Interpretation of a Confidence Interval#
The correct interpretation of a confidence interval is often misunderstood. The interpretation is based on our frequency theory of chance. First, there is nothing random about the parameter \(p\). Our sample is random and thus randomness is manifested in \(\hat{p}\) instead. With \(p\) nonrandom, we can’t make probabilistic statement like \(p\) is in a 95% confidence interval with 95% probability. Relying on probabilities being long-run frequencies instead, we say that if we were to construct many samples and thus many 95% confidence intervals, about 95% of the intervals would contain the true parameter.
Let’s return to the simulated data with \(p=0.2\), in Fig. 49 and Fig. 50. Each miniature histogram is a sample and most of the sample means are not equal to 0.2. However, 95% confidence intervals can be found for each. Indeed, for 95 of 100 of the simulated samples, the confidence interval would cover the true parameter.
Fig. 51 Each miniature histogram reflects \(n=100\) coin flips where \(p=0.2\). Grayed out histograms are those where the confidence interval misses the true parameter.#
Fig. 52 Each miniature histogram reflects \(n=400\) coin flips where \(p=0.2\). Grayed out histograms are those where the confidence interval misses the true parameter.#
Here are a few more wrong interpretations for a 95% confidence interval.
95% of all of the data is in the interval.
95% of randomly selected data points will be in the interval.
The sample average is contained in the interval for 95% of samples.
The Accuracy of Averages#
For averages, the central limit theorem again holds. When drawing at random from a box, the sample average will follow a normal distribution even if the contents of the box do not.
Proportions are a special kind of average. The sample average \(\bar{x}\) estimates the population average \(\mu\). For general averages, there is no formula analogous to SD=\(\sqrt{p(1-p)}\). The standard deviation must be estimated from the data. With a large simple random sample, the SD of the sample is a good estimate of the SD of the box.[1] Then, the SE for the average can be calculated
Once the SE is found, a confidence interval is constructed like in the case of proportions. For example, a 95% confidence interval is \(\bar{x} \pm 2\text{SE}\).

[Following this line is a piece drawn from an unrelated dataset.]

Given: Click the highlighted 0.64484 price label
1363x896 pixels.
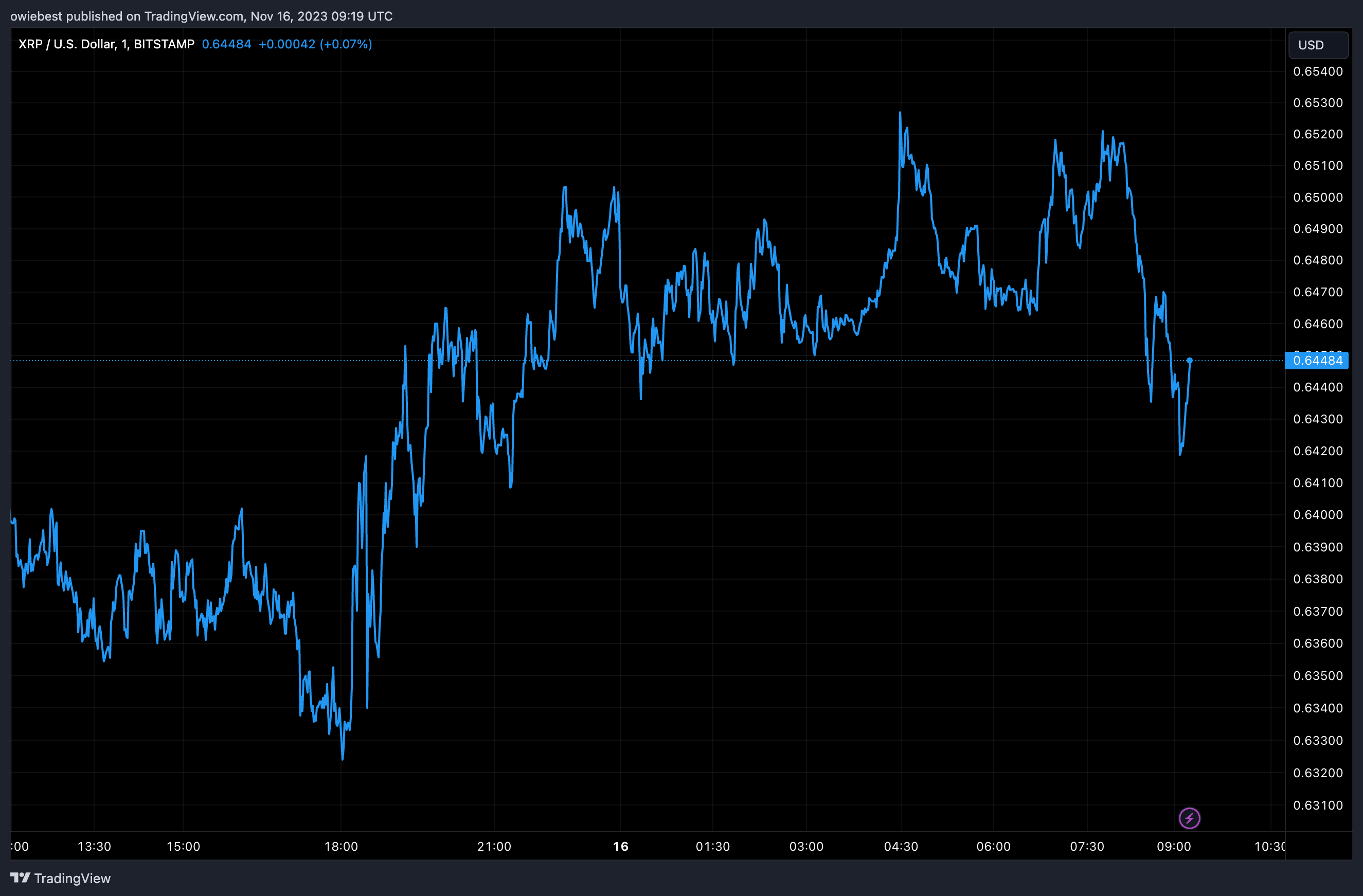Looking at the screenshot, I should [x=1317, y=361].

Example: Use this American Time Use Survey data to find a 95% confidence interval for the hours spent alone among 2020 respondents.
95% confidence interval
The sample size is \(n\) = 8782, the sample average is 6.03 and the SE is 0.05.
The interval is \(6.03 \pm 0.1\).
There are important caveats related to this number that would require a look at the ATUS documentation. Notably, no data was collected at the peak of the pandemic.
Exercises#
Exercise 45
In a survey of 96 randomly selected Americans, \(\hat{p} = 0.60\) said they think ice cream should be banned. Find the 95% confidence interval for the proportion.
Exercise 46
You are interested in the 95% confidence interval of a sample mean. Which of the following makes this interval more narrow?
More observations.
Fewer observations.
Higher value of the average.
Lower value of the average.
Both 1 and 4
Exercise 47
Consider a multiple choice exam with choices A, B, C, D, and E for each question. Assume that the probability that a particular question has the answer \(C\) is \(p = 0.2\) and that all letter answers are determined independently. Find a 90% confidence interval for the proportion of questions that will have a correct answer of C on a 1600-question exam.